(Items listed in a dataset)
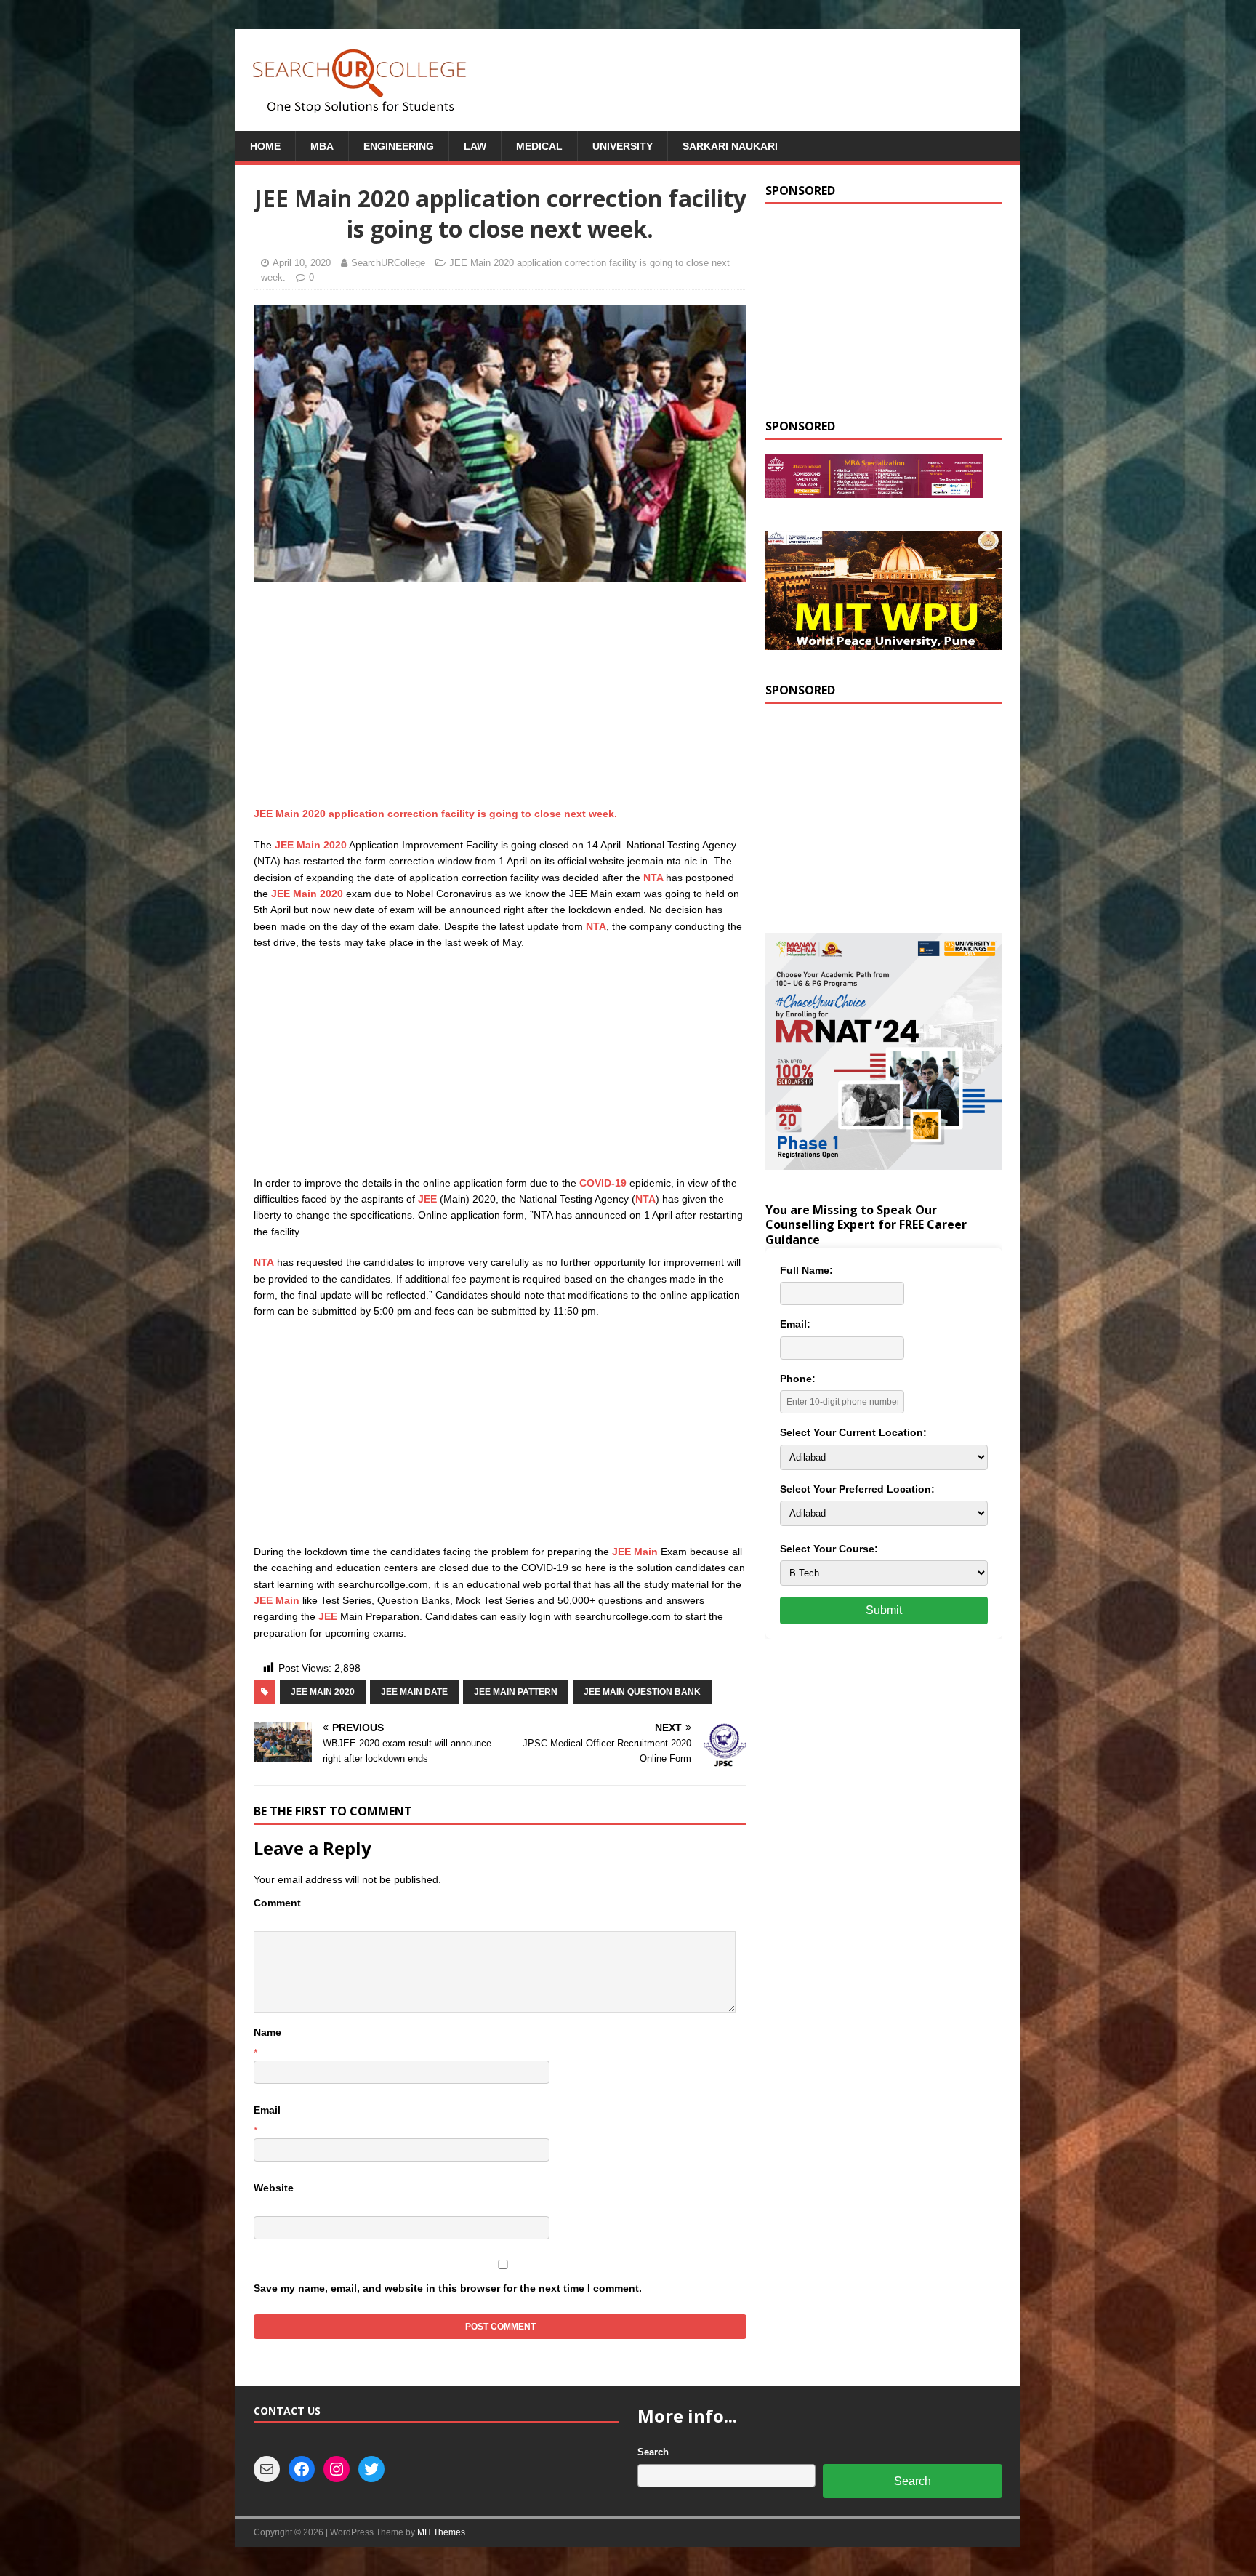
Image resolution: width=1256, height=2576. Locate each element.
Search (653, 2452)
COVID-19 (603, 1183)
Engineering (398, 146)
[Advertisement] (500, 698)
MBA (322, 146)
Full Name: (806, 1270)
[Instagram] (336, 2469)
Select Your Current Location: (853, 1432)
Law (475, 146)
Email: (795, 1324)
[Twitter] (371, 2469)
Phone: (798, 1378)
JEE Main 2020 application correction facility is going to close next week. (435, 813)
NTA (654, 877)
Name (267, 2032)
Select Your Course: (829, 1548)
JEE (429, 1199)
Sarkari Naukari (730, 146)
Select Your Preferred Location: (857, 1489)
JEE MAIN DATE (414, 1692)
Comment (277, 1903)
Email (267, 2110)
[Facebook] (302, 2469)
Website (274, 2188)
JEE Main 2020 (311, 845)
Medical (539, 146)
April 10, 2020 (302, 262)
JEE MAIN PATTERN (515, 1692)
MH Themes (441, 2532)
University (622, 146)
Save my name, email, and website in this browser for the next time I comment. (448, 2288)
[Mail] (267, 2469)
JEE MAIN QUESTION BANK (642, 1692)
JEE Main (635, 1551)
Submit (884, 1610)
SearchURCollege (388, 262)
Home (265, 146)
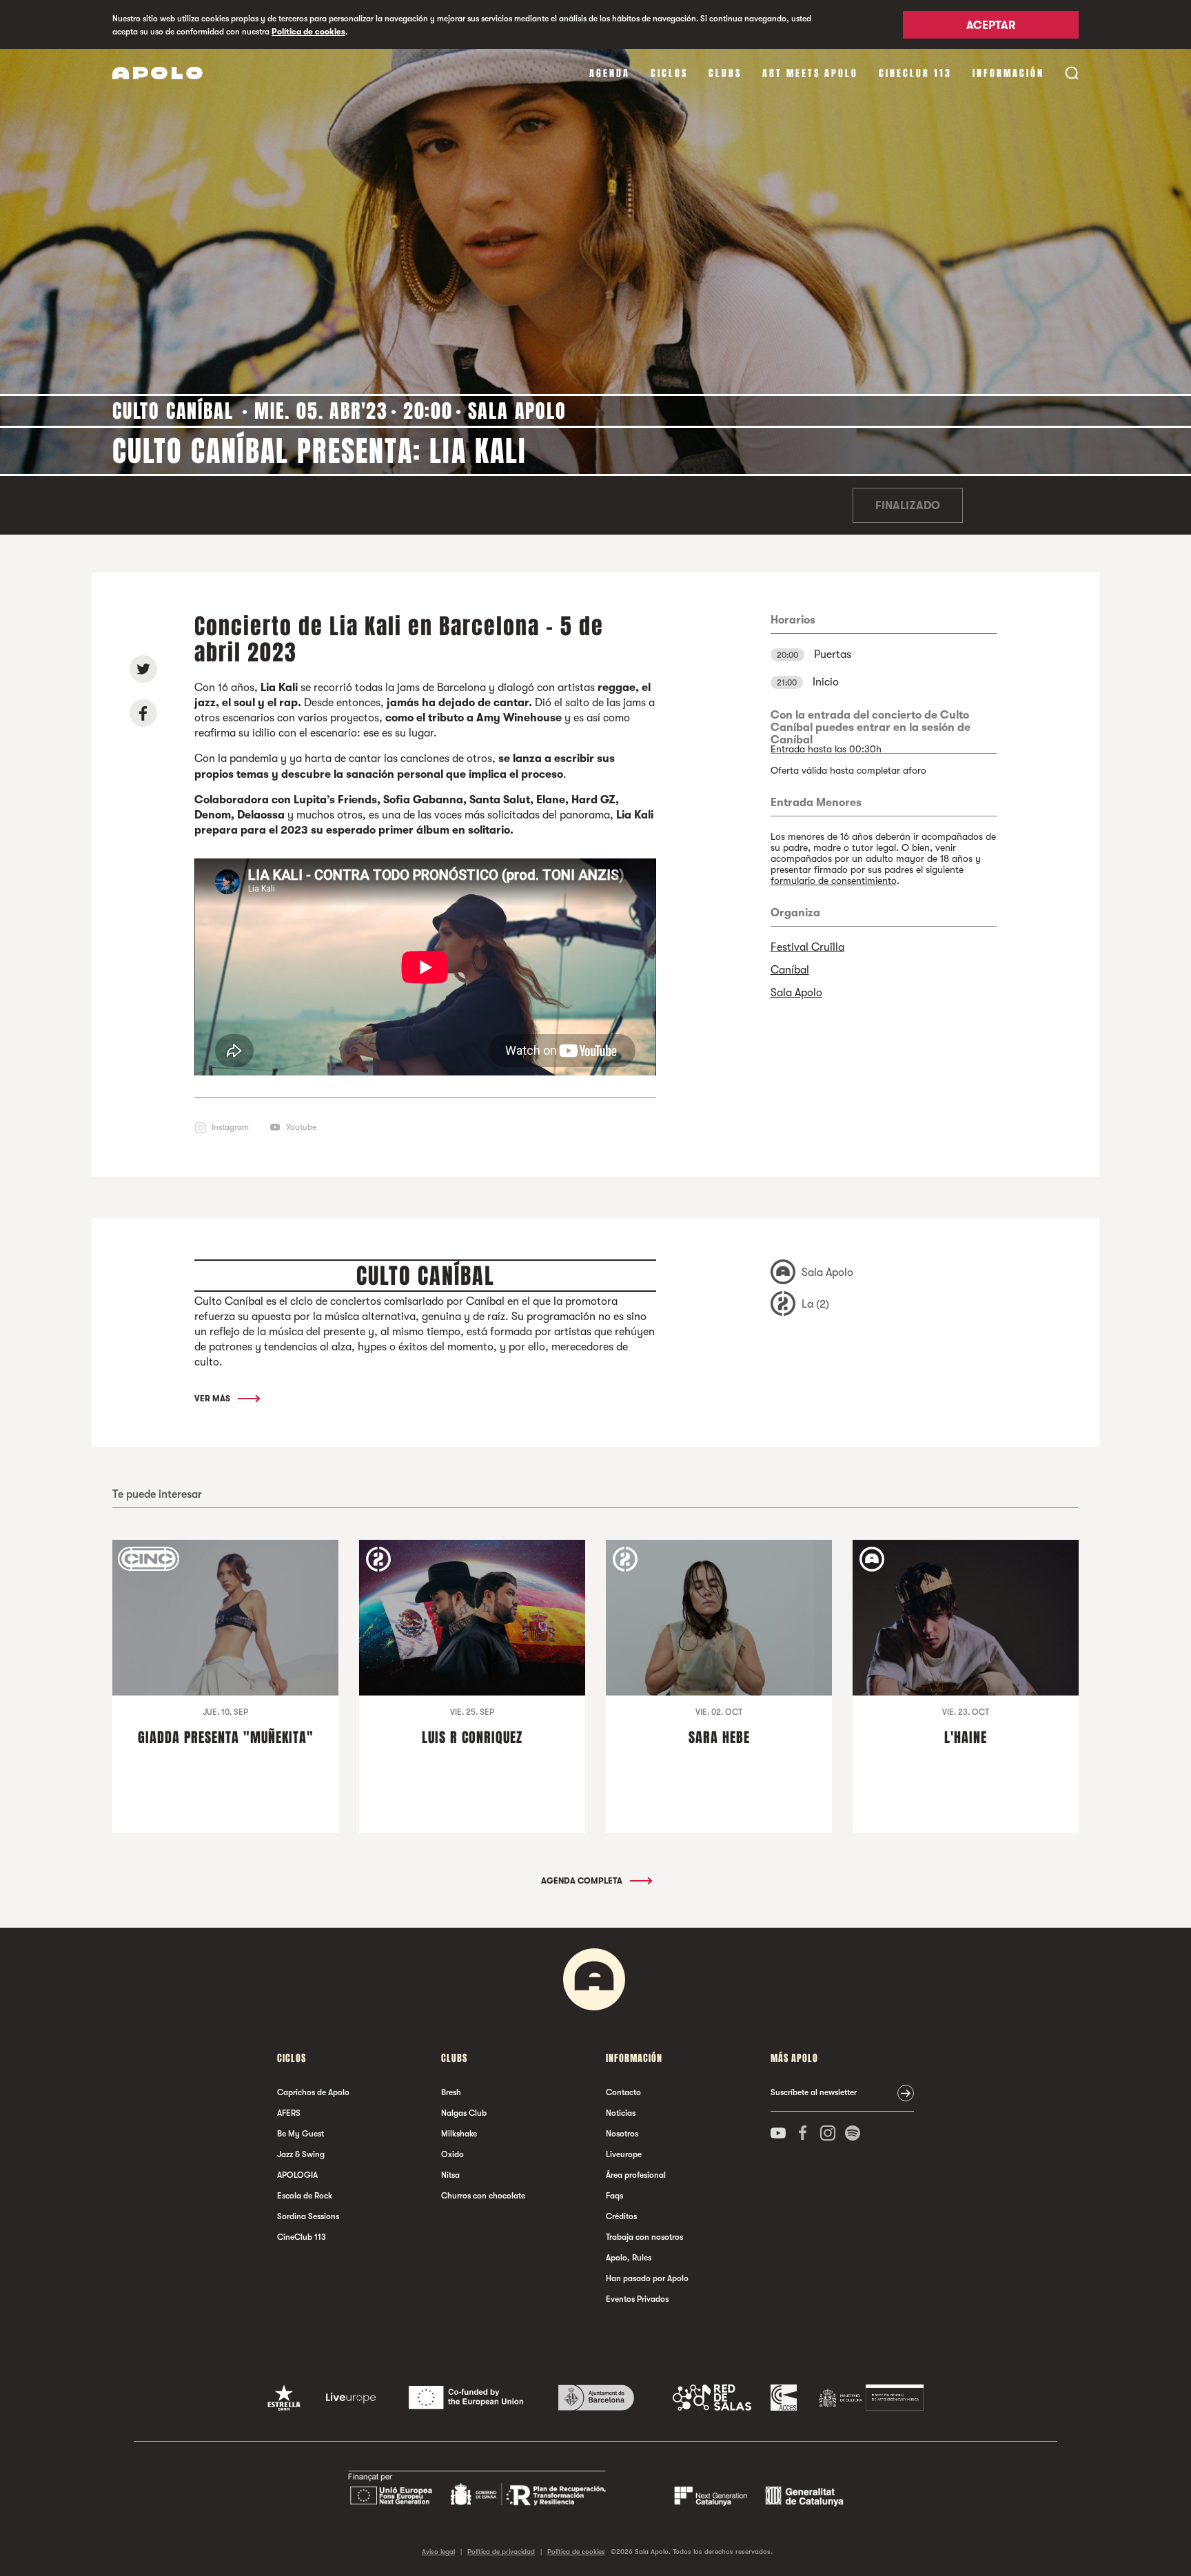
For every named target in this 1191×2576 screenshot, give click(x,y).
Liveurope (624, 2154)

• [WORK ORDER]: Which lines above contain the word "Location"? Copy each of them.

• [ANSWER TO THIS PROBLEM]:
Select Your Current Location: (853, 1432)
Select Your Preferred Location: (857, 1489)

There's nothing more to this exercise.